I call up Joe, ask if I can bring my plans over to his office so he can give me a bid to build. After a couple of cancelled appointments I arrive at his office late one morning with my plans and the model of the house. I bring it into the conference room, set it in the middle of the table. Soon the room is swarming with half a dozen of his employees wildly clicking their phone cameras at the model. They get it! They’re excited! These people have been working for years doing the behind the scenes work, getting permits, doing bookkeeping and such, to transport used portable classrooms all over the state and now they’re among the first to see an exciting new use for them.
I unroll the dozens of giant pages of building plans - showing them how the plans correspond to the model… The entrance, the living/dining area that opens to the kitchen, the open “bridge” that leads to the lower bedrooms and the upstairs master suite. Then I point out the fantasy bathroom Jose designed for it – how it has no back wall, making it wide open to nature, for showers in the warm desert air. Office clerks meet an architectural masterpiece about to be built out of used portable classrooms. They’re mesmerized. I see these are the people to build it. The Larkspur Schoolhouse is closer than ever to getting built. What a long road it's been. I am finally starting to taste it. But the financing, where’s it going to come from?
That night back at my house I run yet another Google search on construction loans. I see yet again the requirements for income documentation. Payroll, payroll, I need to be on a payroll to document some income for myself… I have a corporation, a dormant one, but a real, bona-fide corporation no less… I had a contractor who did some work on my house a while back and used a bank payroll program to pay his workers. I need a payroll program too. A program… A software payroll program? For my corporation to pay me? Maybe this is my solution. Hello Amazon… Send me that payroll software… Click, click, click… It’s on its way! Maybe I'll end up using it, maybe not.

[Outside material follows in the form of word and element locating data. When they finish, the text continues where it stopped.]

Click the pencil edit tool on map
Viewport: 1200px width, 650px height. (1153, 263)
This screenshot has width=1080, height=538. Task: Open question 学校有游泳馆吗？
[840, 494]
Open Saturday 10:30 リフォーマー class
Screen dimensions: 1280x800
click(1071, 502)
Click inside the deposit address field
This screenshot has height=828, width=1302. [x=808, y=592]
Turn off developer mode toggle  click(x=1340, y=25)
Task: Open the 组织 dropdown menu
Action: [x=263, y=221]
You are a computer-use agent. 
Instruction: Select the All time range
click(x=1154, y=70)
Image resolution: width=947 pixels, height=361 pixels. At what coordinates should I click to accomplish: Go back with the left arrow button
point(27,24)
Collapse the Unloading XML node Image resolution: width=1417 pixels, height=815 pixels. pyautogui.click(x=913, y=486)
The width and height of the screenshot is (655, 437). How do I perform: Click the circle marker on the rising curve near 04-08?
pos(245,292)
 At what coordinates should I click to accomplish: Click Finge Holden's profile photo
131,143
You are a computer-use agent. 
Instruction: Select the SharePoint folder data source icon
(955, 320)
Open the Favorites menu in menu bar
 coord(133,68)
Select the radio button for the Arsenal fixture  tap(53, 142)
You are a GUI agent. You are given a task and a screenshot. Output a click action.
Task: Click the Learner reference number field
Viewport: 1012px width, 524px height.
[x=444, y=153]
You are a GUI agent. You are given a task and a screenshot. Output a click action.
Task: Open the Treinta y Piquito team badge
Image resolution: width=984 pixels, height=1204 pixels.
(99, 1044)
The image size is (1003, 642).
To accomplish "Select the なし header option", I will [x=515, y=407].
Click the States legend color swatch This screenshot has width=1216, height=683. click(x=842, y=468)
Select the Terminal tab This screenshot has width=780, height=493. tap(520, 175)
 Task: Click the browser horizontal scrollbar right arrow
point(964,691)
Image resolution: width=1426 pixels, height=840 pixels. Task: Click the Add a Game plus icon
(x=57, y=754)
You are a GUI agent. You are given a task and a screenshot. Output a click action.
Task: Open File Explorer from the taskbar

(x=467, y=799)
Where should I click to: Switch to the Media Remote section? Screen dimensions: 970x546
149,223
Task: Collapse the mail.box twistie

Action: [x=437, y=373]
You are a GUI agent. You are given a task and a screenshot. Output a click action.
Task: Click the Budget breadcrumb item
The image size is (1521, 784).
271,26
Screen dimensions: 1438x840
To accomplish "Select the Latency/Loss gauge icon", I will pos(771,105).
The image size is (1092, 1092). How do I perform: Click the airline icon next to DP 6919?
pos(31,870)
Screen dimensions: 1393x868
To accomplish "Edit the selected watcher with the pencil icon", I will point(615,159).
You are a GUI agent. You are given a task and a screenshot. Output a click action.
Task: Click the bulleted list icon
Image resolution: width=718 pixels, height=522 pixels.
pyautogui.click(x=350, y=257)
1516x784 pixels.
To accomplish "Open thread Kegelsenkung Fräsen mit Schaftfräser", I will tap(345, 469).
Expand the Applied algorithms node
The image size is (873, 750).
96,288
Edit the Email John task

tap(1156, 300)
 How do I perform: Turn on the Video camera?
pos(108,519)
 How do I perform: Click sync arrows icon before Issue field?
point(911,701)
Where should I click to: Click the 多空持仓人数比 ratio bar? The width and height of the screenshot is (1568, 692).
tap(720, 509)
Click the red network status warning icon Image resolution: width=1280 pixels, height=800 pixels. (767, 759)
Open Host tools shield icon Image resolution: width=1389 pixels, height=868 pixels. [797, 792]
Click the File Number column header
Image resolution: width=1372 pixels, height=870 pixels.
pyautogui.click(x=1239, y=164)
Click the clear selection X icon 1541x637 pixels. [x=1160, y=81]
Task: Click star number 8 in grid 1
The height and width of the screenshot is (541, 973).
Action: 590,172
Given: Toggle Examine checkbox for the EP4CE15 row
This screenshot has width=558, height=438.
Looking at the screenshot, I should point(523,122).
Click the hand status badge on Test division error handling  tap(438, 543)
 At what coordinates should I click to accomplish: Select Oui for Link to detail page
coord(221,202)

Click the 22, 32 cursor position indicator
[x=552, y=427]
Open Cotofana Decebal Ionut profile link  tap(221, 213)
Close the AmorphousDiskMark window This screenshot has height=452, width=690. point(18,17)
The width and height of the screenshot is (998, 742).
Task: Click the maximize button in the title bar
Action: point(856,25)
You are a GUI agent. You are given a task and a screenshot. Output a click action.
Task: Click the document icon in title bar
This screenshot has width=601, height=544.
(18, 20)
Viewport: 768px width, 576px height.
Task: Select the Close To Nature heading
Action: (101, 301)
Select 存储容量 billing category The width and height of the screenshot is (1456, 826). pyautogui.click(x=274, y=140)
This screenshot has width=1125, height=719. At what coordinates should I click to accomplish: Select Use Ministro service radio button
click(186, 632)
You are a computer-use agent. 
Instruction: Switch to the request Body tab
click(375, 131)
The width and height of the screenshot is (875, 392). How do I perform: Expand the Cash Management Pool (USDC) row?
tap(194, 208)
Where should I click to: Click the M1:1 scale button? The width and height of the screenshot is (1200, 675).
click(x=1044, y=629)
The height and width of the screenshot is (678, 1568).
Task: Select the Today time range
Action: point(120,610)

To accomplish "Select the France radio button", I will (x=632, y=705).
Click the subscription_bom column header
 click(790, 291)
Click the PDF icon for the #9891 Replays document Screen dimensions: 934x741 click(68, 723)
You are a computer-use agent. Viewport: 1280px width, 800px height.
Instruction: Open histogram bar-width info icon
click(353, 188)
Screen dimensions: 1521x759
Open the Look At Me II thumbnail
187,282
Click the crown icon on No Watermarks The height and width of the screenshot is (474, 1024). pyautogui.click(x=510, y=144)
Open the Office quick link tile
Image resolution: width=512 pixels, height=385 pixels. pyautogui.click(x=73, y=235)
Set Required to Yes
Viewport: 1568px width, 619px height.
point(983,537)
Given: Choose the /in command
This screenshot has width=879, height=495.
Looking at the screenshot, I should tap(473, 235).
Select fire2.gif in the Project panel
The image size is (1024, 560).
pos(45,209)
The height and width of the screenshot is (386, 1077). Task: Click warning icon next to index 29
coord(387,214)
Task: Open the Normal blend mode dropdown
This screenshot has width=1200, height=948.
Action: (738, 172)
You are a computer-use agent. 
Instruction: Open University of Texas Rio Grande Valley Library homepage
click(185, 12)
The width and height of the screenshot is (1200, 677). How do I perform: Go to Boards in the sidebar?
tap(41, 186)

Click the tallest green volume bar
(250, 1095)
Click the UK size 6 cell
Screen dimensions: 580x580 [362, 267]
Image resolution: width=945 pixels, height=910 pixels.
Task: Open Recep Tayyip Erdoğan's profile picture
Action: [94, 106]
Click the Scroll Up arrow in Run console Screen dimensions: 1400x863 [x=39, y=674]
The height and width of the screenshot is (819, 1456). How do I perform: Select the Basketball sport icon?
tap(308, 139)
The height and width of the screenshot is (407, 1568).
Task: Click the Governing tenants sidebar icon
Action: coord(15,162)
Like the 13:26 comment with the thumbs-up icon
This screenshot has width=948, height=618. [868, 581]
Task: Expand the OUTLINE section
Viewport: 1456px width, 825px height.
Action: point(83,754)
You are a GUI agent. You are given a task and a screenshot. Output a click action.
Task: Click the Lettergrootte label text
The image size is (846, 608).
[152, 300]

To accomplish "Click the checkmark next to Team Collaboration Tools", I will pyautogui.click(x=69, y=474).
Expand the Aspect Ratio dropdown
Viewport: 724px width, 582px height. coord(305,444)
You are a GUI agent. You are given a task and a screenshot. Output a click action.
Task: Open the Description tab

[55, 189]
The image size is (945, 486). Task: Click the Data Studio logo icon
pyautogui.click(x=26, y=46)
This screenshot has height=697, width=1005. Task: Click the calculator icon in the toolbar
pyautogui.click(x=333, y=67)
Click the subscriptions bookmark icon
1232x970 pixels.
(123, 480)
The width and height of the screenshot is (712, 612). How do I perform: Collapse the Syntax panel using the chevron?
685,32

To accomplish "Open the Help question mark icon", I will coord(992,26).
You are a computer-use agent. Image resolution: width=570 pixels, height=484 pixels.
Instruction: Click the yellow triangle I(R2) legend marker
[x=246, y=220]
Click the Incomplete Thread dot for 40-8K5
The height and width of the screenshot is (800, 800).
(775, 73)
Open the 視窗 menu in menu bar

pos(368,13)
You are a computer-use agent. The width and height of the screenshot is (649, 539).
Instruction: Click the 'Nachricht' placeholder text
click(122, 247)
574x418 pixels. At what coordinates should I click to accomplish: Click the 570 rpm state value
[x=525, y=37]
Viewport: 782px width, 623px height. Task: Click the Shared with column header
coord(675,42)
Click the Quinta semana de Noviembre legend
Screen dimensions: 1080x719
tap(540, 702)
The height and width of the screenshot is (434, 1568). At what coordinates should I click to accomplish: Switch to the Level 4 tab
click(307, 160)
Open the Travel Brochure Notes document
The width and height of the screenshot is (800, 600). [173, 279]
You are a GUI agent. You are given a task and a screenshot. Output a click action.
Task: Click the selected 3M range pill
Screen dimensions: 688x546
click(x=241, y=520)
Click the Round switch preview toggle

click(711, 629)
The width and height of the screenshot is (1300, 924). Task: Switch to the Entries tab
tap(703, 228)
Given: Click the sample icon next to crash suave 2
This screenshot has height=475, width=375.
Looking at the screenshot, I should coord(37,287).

In the days that follow Jose’s words about another type of documentation begin replaying in my brain… The need to visually document the construction… especially the big day when the classrooms arrive at the site on the trucks and get craned onto the foundation. I can’t let it slip by unrecorded. It’s architectural history after all. Important. A big breakthough in the world of housing and construction… Divine inspiration finally coming to fruition.